De acordo com o palestrante, a natureza administrativa das duas leis conduz à reflexão sobre o papel do Direito Penal, que “deve funcionar como a ultima ratio (última razão) e tomar um cuidado enorme na eleição dos bens jurídicos que devem ser objeto de proteção, análise e resposta.
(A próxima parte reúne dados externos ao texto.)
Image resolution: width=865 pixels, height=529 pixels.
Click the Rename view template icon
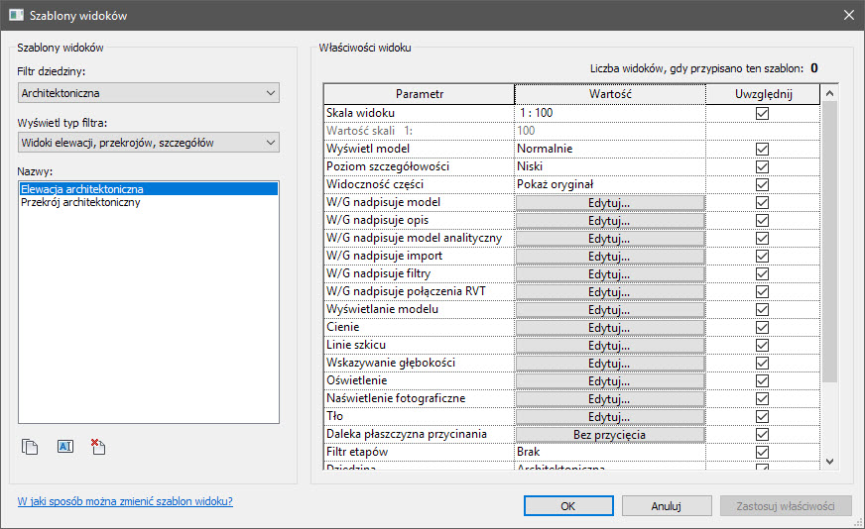click(x=64, y=447)
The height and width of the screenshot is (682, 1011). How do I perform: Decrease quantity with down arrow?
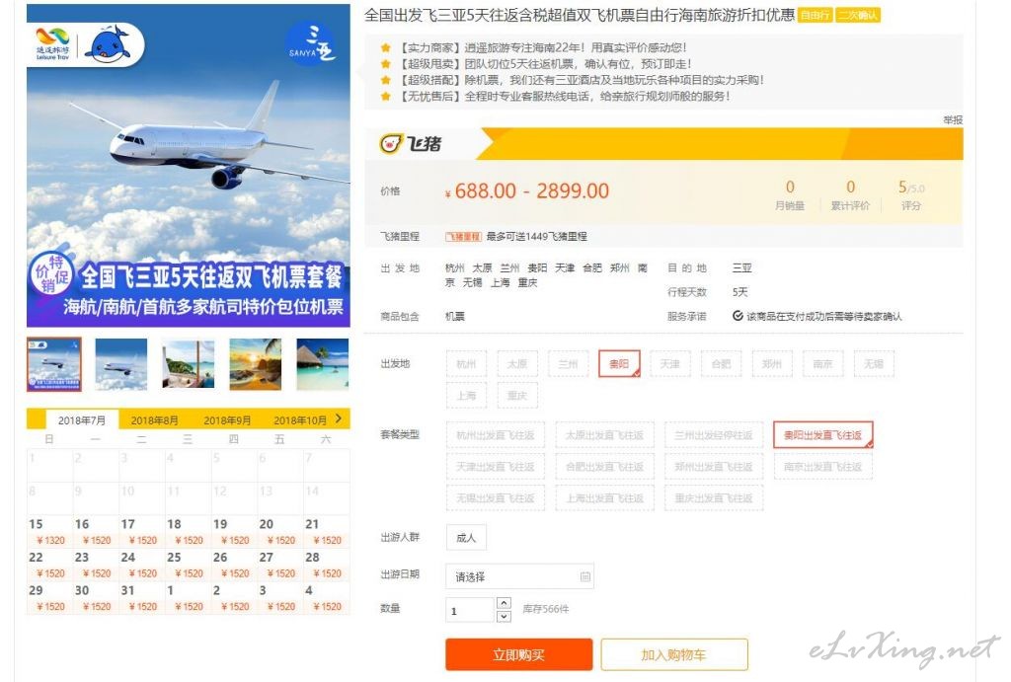click(505, 616)
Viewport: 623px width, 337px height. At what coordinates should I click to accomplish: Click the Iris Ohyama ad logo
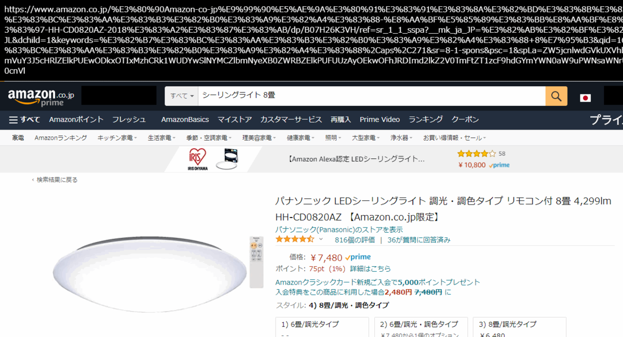click(x=197, y=159)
É um equívoco achar que uma sociedade deve ser protegida com uma profusão de leis penais”, asseverou.

Diante da “inflação legislativa penal”, de que falava o jurista italiano Francesco Carnelutti (1879–1965), e na perspectiva da adequação jurídica, Antonio Carlos da Ponte apontou infraçoes que, em seu entendimento, seriam melhor resolvidas no âmbito administrativo do que na esfera penal eleitoral em que estão tipificadas, como o não oferecimento de denúncia pelo promotor no prazo legal, a não manifestação do juiz nos prazos regulares, e a não observância da ordem de votação dos eleitores. 

“Uma lei eleitoral penal deve ter como objetivo alcançar aquelas violações que coloquem em cheque ou em risco a própria democracia, e não deve preocupar-se absolutamente com questões secundárias”, defendeu o professor.